Required work: Every single entry below should be reproduced verbatim.

Data under study:
=== Section Start ===
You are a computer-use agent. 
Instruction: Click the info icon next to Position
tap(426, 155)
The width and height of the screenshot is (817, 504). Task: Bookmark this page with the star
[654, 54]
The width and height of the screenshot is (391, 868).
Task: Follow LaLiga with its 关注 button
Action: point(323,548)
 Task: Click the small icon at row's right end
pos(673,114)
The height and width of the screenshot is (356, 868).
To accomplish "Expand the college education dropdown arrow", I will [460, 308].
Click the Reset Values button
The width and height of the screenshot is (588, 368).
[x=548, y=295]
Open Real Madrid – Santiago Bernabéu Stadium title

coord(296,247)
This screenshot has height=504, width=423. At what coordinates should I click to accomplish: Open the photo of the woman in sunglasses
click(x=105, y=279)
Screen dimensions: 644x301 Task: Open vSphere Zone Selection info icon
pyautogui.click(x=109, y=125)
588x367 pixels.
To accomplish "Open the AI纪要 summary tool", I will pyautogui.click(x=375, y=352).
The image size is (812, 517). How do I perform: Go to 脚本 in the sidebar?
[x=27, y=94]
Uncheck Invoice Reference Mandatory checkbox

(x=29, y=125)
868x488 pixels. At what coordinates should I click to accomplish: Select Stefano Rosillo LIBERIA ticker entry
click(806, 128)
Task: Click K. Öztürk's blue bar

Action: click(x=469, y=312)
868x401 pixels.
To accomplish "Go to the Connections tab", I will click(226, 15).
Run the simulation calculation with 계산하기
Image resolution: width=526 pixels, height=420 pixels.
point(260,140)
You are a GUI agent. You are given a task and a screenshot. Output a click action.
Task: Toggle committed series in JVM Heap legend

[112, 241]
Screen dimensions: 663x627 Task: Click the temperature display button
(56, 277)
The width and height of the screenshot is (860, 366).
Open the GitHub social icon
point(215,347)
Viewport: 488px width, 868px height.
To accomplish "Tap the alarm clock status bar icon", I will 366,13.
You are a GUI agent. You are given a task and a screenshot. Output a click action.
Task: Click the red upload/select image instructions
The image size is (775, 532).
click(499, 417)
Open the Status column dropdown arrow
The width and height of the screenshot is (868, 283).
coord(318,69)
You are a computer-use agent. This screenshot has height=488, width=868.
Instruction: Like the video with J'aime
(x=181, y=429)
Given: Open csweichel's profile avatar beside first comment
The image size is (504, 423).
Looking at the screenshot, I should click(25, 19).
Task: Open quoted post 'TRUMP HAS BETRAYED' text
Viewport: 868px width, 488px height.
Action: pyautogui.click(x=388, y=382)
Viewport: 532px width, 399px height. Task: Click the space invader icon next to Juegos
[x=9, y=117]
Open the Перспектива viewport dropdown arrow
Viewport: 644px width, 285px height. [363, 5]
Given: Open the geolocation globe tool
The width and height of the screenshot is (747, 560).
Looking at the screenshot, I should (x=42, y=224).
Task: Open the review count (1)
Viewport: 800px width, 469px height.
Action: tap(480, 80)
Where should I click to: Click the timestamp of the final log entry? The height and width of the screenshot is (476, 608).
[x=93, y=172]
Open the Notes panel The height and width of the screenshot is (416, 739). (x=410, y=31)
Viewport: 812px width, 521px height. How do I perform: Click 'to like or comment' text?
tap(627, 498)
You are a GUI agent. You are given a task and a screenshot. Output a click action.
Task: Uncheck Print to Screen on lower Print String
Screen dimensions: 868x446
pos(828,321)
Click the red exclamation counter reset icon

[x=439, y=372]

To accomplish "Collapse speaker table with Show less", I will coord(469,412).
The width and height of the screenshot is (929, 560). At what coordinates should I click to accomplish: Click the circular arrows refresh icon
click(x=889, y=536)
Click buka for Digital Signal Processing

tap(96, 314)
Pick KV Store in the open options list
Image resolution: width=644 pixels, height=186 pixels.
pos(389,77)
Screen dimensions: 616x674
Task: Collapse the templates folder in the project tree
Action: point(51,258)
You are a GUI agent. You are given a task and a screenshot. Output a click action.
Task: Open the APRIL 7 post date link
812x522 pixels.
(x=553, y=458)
=== Section End ===
Answer space:
You are a computer-use agent. 
Instruction: Click the info icon next to Position
tap(426, 155)
The width and height of the screenshot is (817, 504). Task: Bookmark this page with the star
[654, 54]
The width and height of the screenshot is (391, 868).
Task: Follow LaLiga with its 关注 button
Action: point(323,548)
 Task: Click the small icon at row's right end
pos(673,114)
The height and width of the screenshot is (356, 868).
To accomplish "Expand the college education dropdown arrow", I will [460, 308].
Click the Reset Values button
The width and height of the screenshot is (588, 368).
[x=548, y=295]
Open Real Madrid – Santiago Bernabéu Stadium title

coord(296,247)
This screenshot has height=504, width=423. At what coordinates should I click to accomplish: Open the photo of the woman in sunglasses
click(x=105, y=279)
Screen dimensions: 644x301 Task: Open vSphere Zone Selection info icon
pyautogui.click(x=109, y=125)
588x367 pixels.
To accomplish "Open the AI纪要 summary tool", I will pyautogui.click(x=375, y=352).
The image size is (812, 517). How do I perform: Go to 脚本 in the sidebar?
[x=27, y=94]
Uncheck Invoice Reference Mandatory checkbox

(x=29, y=125)
868x488 pixels. At what coordinates should I click to accomplish: Select Stefano Rosillo LIBERIA ticker entry
click(806, 128)
Task: Click K. Öztürk's blue bar

Action: click(x=469, y=312)
868x401 pixels.
To accomplish "Go to the Connections tab", I will click(226, 15).
Run the simulation calculation with 계산하기
Image resolution: width=526 pixels, height=420 pixels.
point(260,140)
You are a GUI agent. You are given a task and a screenshot. Output a click action.
Task: Toggle committed series in JVM Heap legend

[112, 241]
Screen dimensions: 663x627 Task: Click the temperature display button
(56, 277)
The width and height of the screenshot is (860, 366).
Open the GitHub social icon
point(215,347)
Viewport: 488px width, 868px height.
To accomplish "Tap the alarm clock status bar icon", I will 366,13.
You are a GUI agent. You are given a task and a screenshot. Output a click action.
Task: Click the red upload/select image instructions
The image size is (775, 532).
click(499, 417)
Open the Status column dropdown arrow
The width and height of the screenshot is (868, 283).
coord(318,69)
You are a computer-use agent. This screenshot has height=488, width=868.
Instruction: Like the video with J'aime
(x=181, y=429)
Given: Open csweichel's profile avatar beside first comment
The image size is (504, 423).
Looking at the screenshot, I should click(25, 19).
Task: Open quoted post 'TRUMP HAS BETRAYED' text
Viewport: 868px width, 488px height.
Action: pyautogui.click(x=388, y=382)
Viewport: 532px width, 399px height. Task: Click the space invader icon next to Juegos
[x=9, y=117]
Open the Перспектива viewport dropdown arrow
Viewport: 644px width, 285px height. [363, 5]
Given: Open the geolocation globe tool
The width and height of the screenshot is (747, 560).
Looking at the screenshot, I should (x=42, y=224).
Task: Open the review count (1)
Viewport: 800px width, 469px height.
Action: tap(480, 80)
Where should I click to: Click the timestamp of the final log entry? The height and width of the screenshot is (476, 608).
[x=93, y=172]
Open the Notes panel The height and width of the screenshot is (416, 739). (x=410, y=31)
Viewport: 812px width, 521px height. How do I perform: Click 'to like or comment' text?
tap(627, 498)
You are a GUI agent. You are given a task and a screenshot. Output a click action.
Task: Uncheck Print to Screen on lower Print String
Screen dimensions: 868x446
pos(828,321)
Click the red exclamation counter reset icon

[x=439, y=372]

To accomplish "Collapse speaker table with Show less", I will coord(469,412).
The width and height of the screenshot is (929, 560). At what coordinates should I click to accomplish: Click the circular arrows refresh icon
click(x=889, y=536)
Click buka for Digital Signal Processing

tap(96, 314)
Pick KV Store in the open options list
Image resolution: width=644 pixels, height=186 pixels.
pos(389,77)
Screen dimensions: 616x674
Task: Collapse the templates folder in the project tree
Action: point(51,258)
You are a GUI agent. You are given a task and a screenshot. Output a click action.
Task: Open the APRIL 7 post date link
812x522 pixels.
(x=553, y=458)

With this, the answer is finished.